● Assigned task:
Set down the data below in full and exactly, minus the pictures.

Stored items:
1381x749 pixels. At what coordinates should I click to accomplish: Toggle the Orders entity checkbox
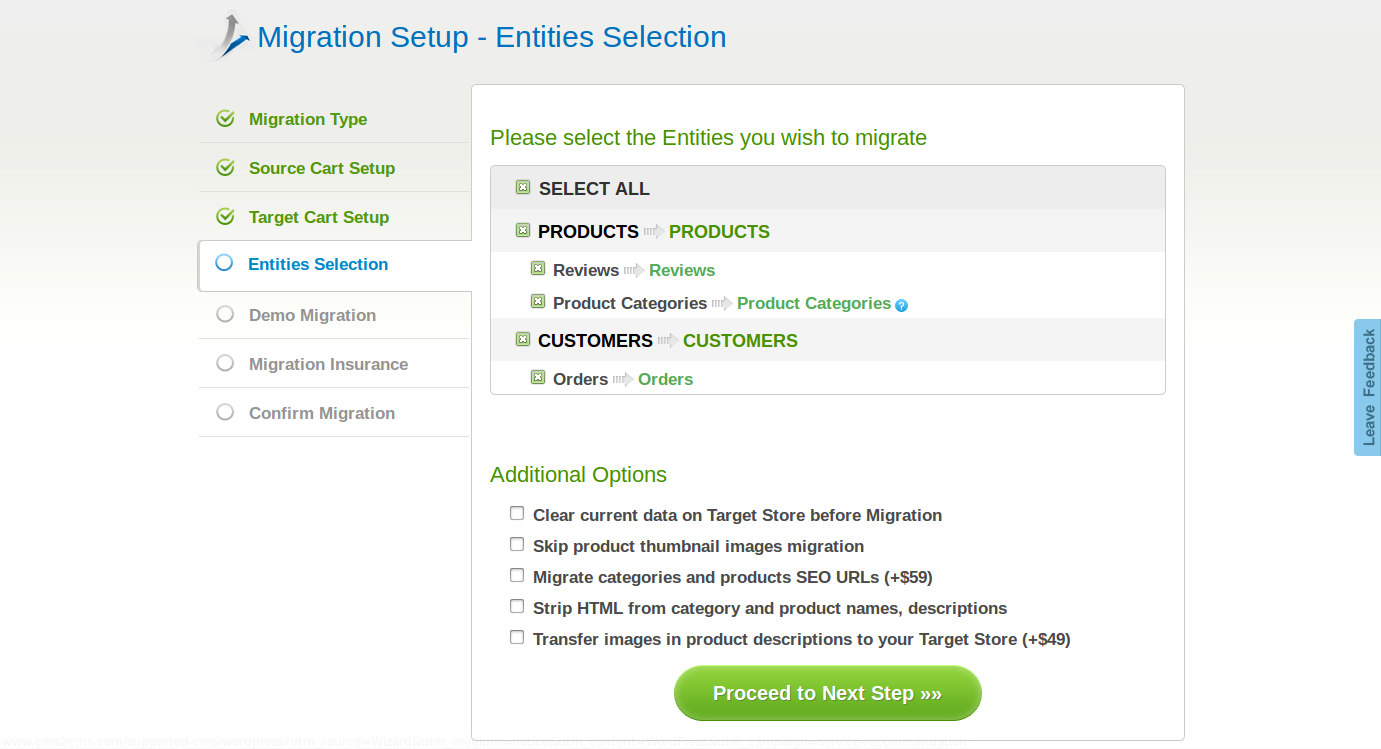click(538, 377)
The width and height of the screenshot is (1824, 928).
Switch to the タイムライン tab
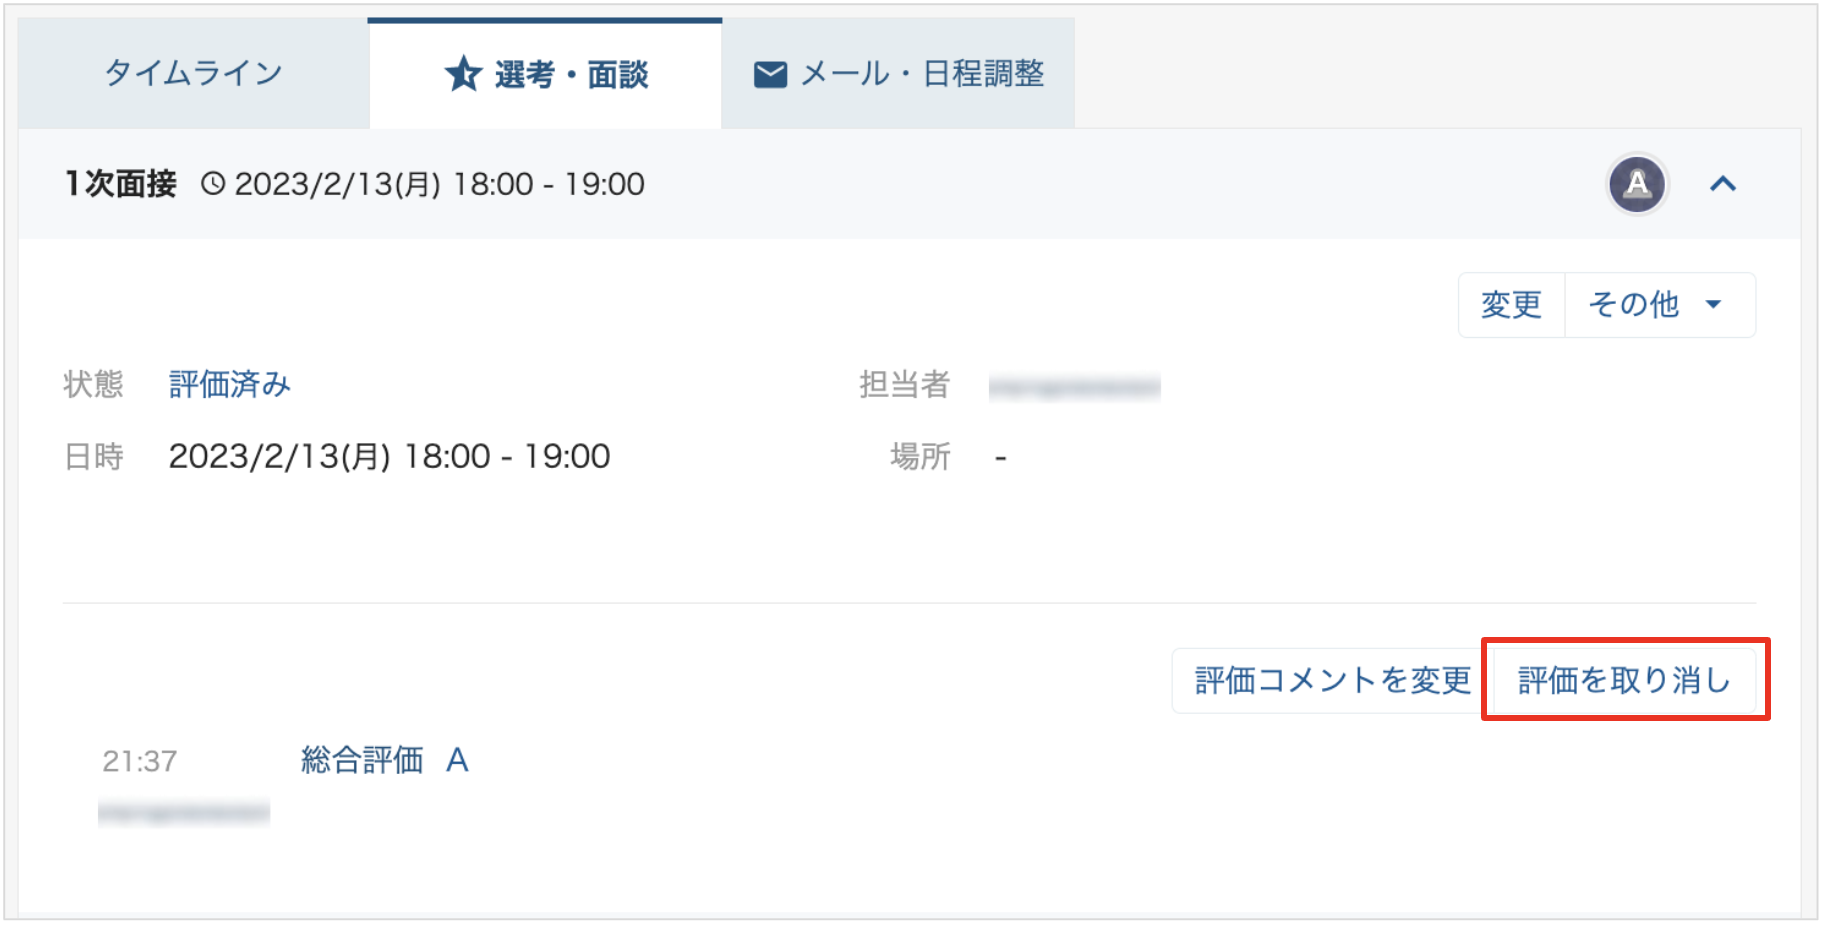(x=193, y=73)
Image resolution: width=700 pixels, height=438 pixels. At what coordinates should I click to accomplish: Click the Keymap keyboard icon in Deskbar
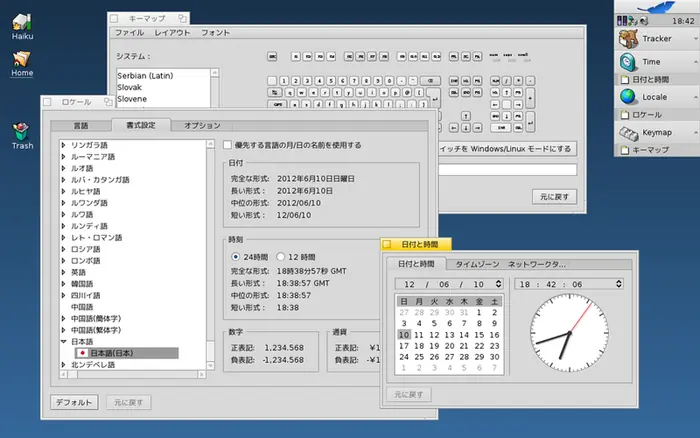(629, 132)
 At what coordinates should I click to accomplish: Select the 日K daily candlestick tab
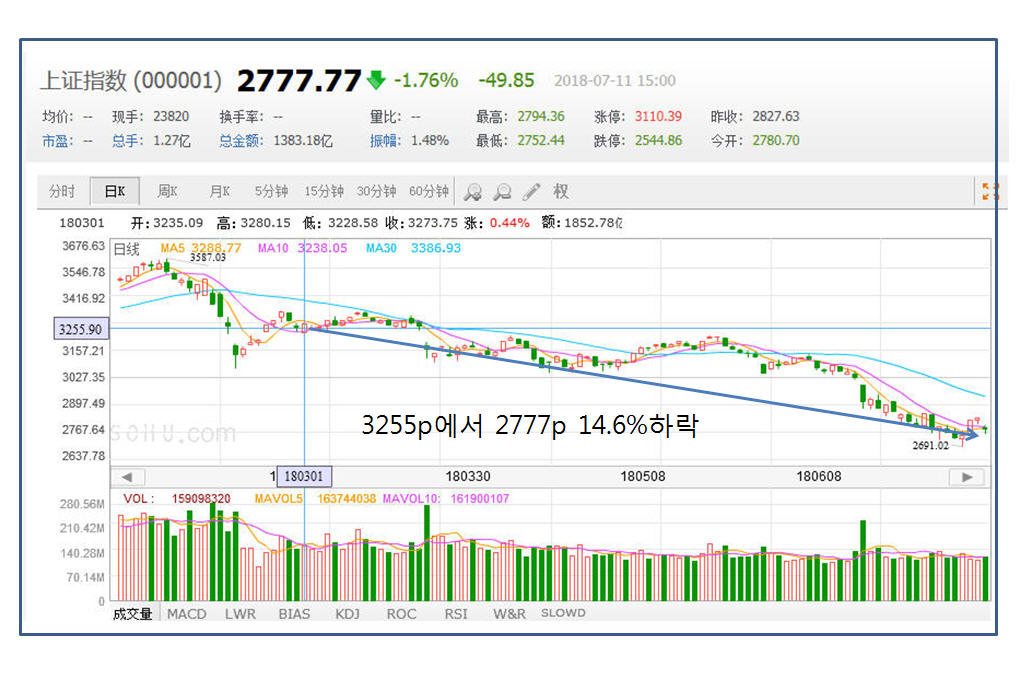pyautogui.click(x=114, y=192)
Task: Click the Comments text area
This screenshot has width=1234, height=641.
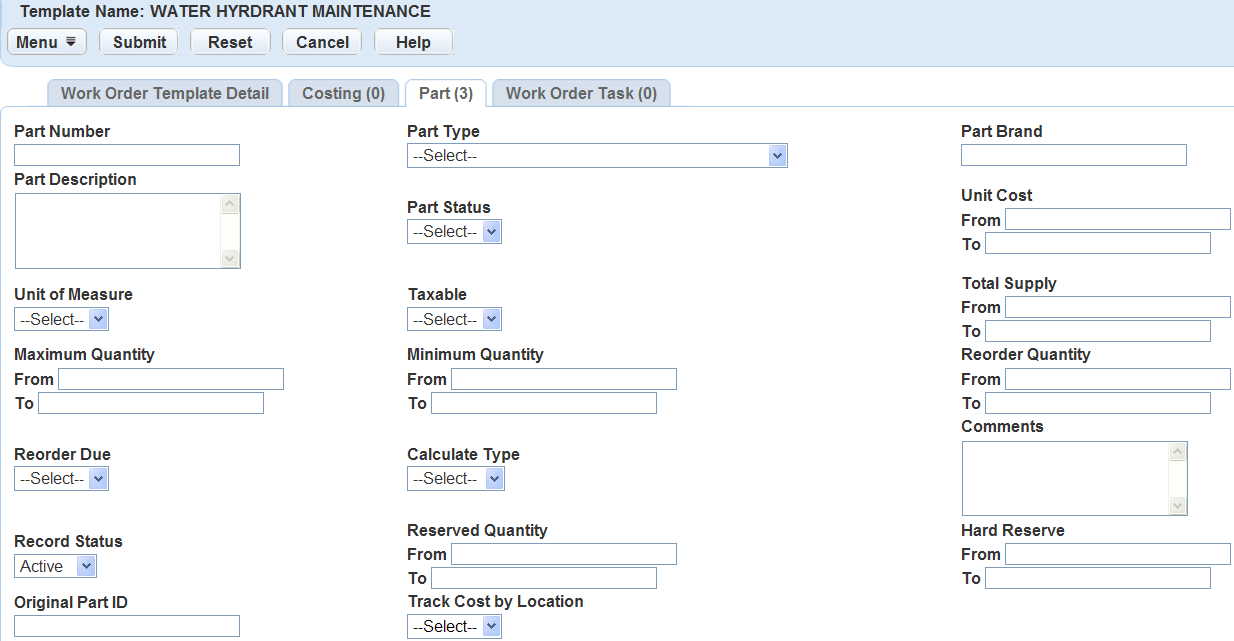Action: [1065, 479]
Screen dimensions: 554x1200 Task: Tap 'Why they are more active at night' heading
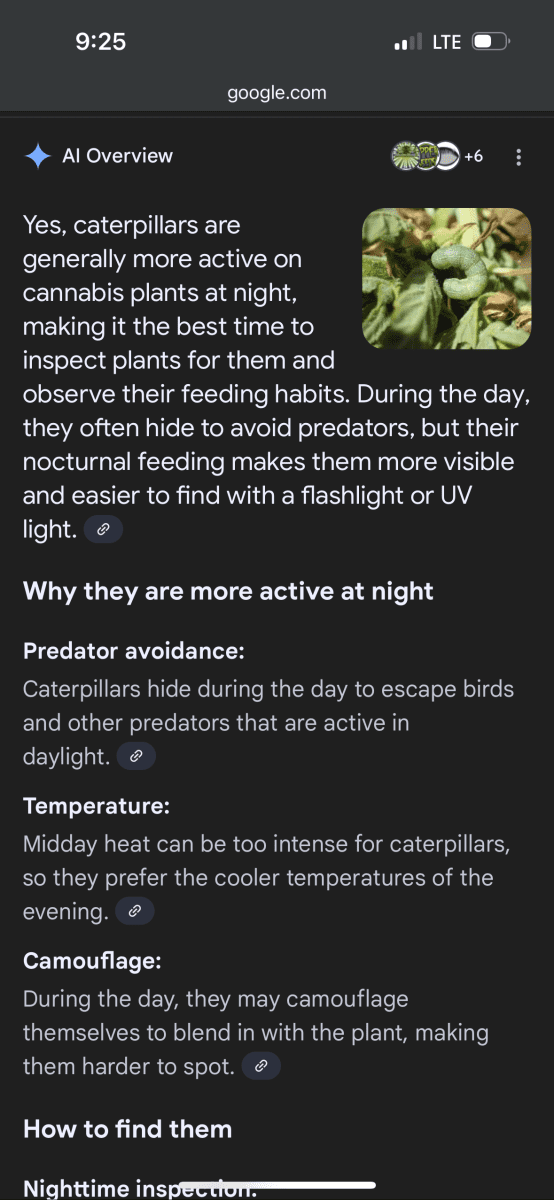click(x=228, y=591)
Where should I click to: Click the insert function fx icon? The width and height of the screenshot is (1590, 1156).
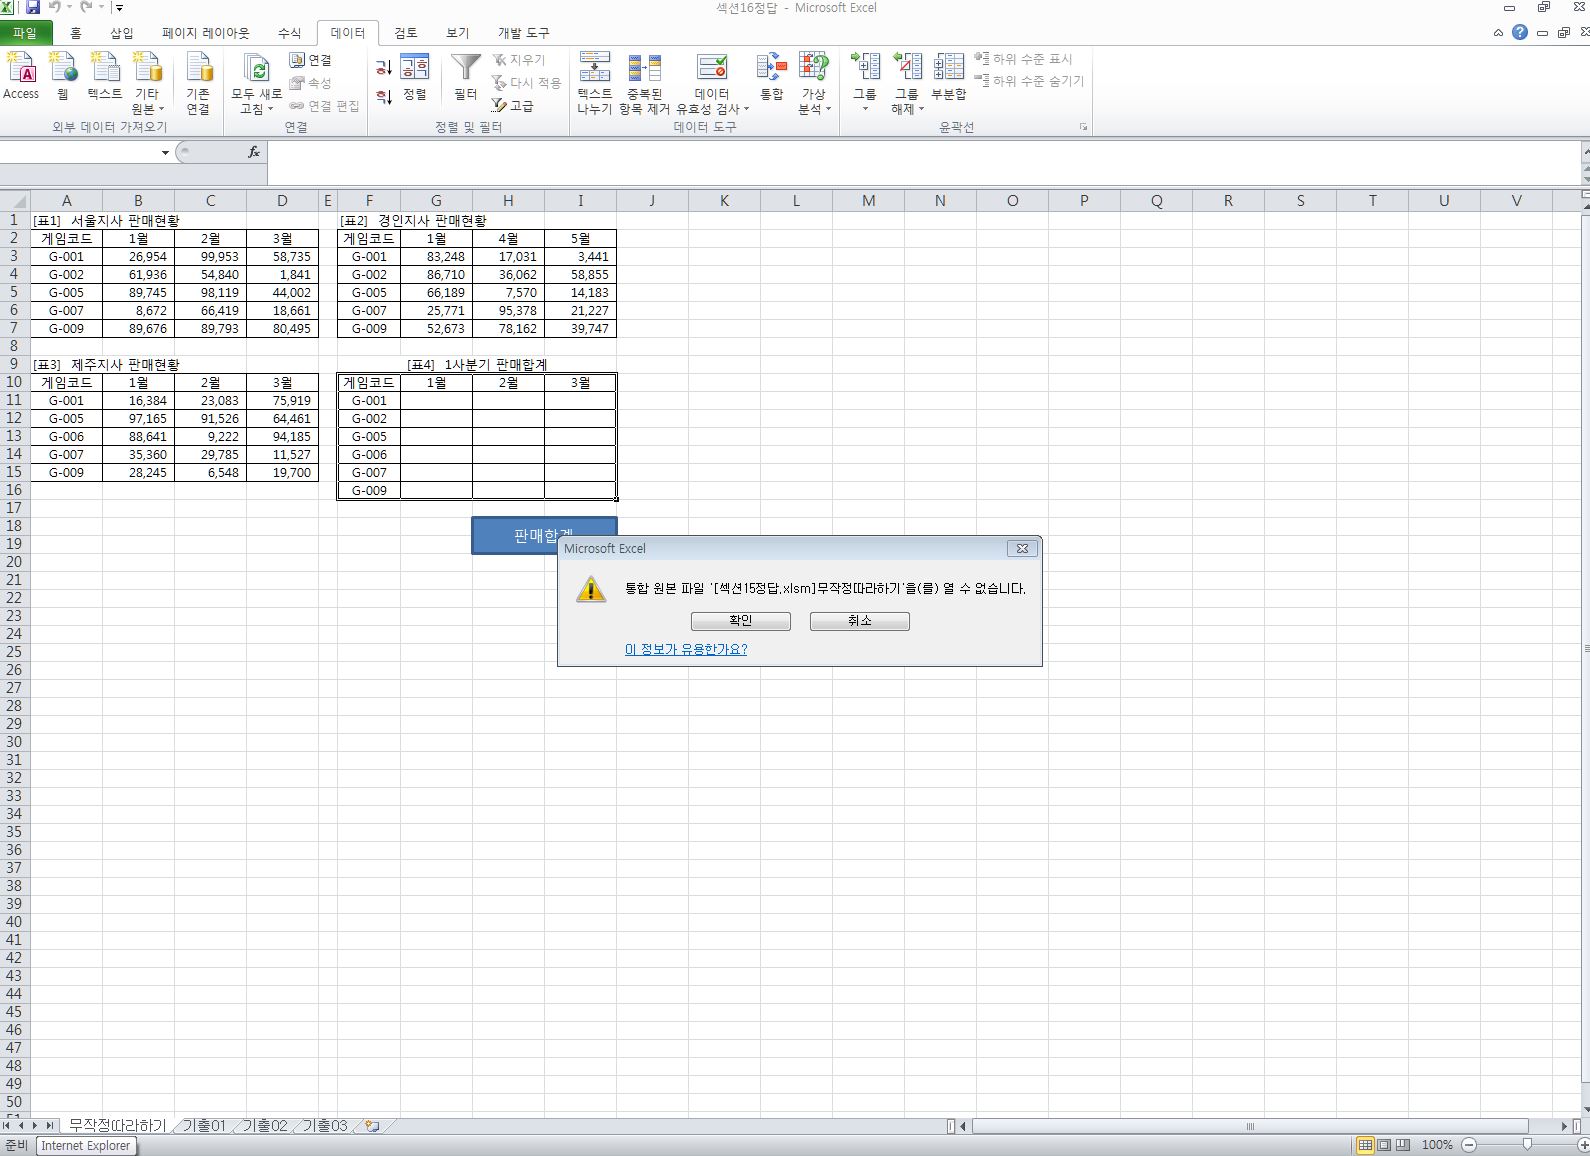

● Exercise response:
1381x749 pixels. At what coordinates should I click to accomplish: Toggle the Orders entity checkbox
click(538, 377)
The width and height of the screenshot is (1824, 928).
Switch to the タイムライン tab
(x=193, y=73)
Image resolution: width=700 pixels, height=438 pixels. At what coordinates should I click to accomplish: Click the Keymap keyboard icon in Deskbar
(629, 132)
 At what coordinates should I click to accomplish: Select the 日K daily candlestick tab
pyautogui.click(x=114, y=192)
Task: Click the Comments text area
This screenshot has width=1234, height=641.
Action: [1065, 479]
Screen dimensions: 554x1200 Task: Tap 'Why they are more active at night' heading
click(x=228, y=591)
Where should I click to: Click the insert function fx icon? The width and height of the screenshot is (1590, 1156).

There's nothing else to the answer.